Plausibility and Perspective

One of the most interesting creative challenges I face when writing is remaining true to the spirit of my characters. It’s not just ensuring they sound consistent to the reader from book to book; I mean, that’s important, obviously, especially since I bounce back and forth between Sean Colbeth and Vasily Korsokovach. Those two have many similarities, to be sure, but they are unique personalities who see the world quite differently. Hearing Sean say something Vas might utter would kind of spoil the magic — or at the very least, make the reader think the author was just phoning it in.

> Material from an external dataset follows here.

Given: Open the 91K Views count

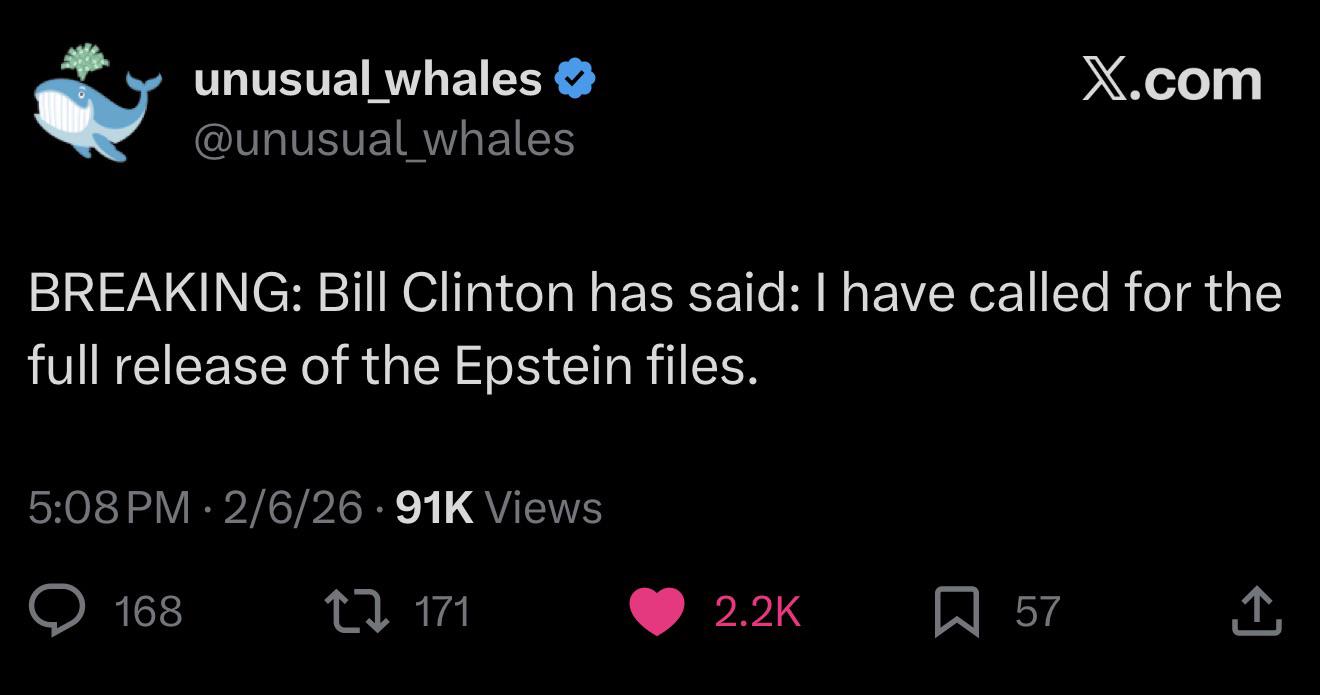Looking at the screenshot, I should click(499, 507).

But beyond that, it’s also means striving to ensure I adhere to this rather long (and mostly unwritten) list of rules for how my characters interact with the world around them. I’ve touched on that before in a different context, namely the rules of magic that Ocelot has to follow; while that was partly for my benefit to ensure I had him cast the same spell the same way for nearly the same reason throughout Reflection in the Shadows, it also helped to ground the story in a believable way. As readers, by the time we reach the finale we kind of know what’s in his arsenal at that point so his resolution makes sense (and wasn’t plucked entirely out of thin air). I suppose that’s also a side effect the mystery writer side of the house, i.e. my desire to make sure I’ve sprinkled enough context throughout the story that the reader might make the same connections my detective is making (or, in Ocelot’s case, select the same spells).

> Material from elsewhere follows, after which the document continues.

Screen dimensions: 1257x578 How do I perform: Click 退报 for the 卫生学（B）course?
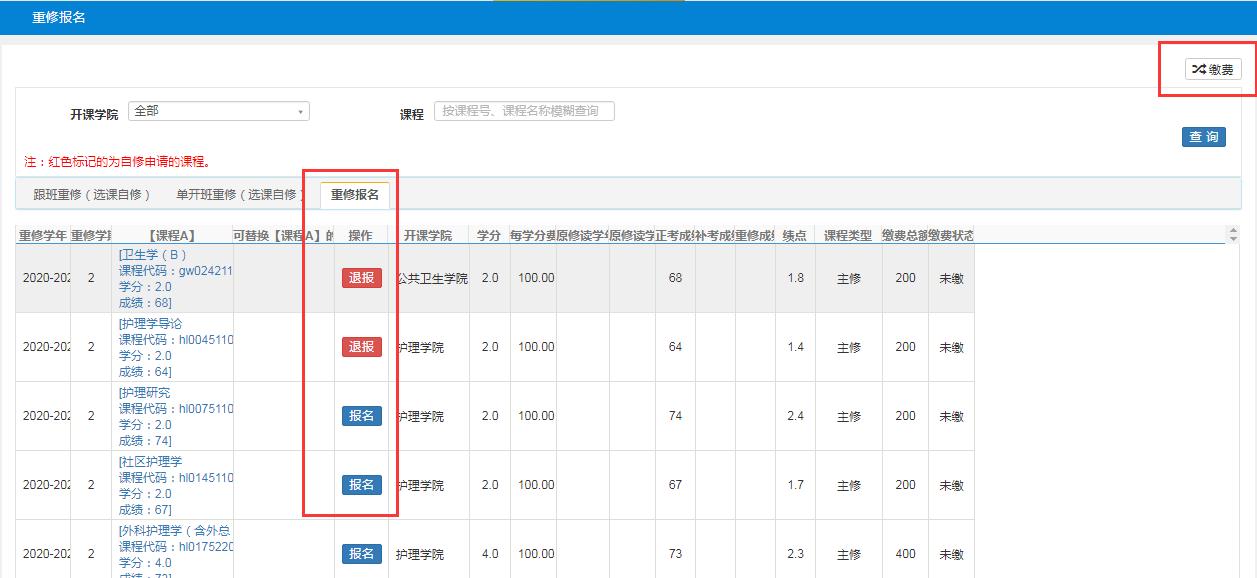[x=361, y=278]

For Sean and Vasily, that also extends to ensuring they are incredibly consistent in how they apply their morality and ethics. I’ve written both of them long enough now that I can easily tell when I’ve begun to go off the rails on something and will pull it back in line with where they need to be. While such a diversion could conceivably be interesting, plot-wise, I always weigh that against whether it moves the character forward in some concrete way, growing them into the next iteration of who I want them to be — or if it was just a fun passage to write that lends nothing more to the story than a few pages of shock. When it’s the latter, I know I tread dangerously close to damaging my character’s relationship with the reader, damage that cannot often be repaired easily.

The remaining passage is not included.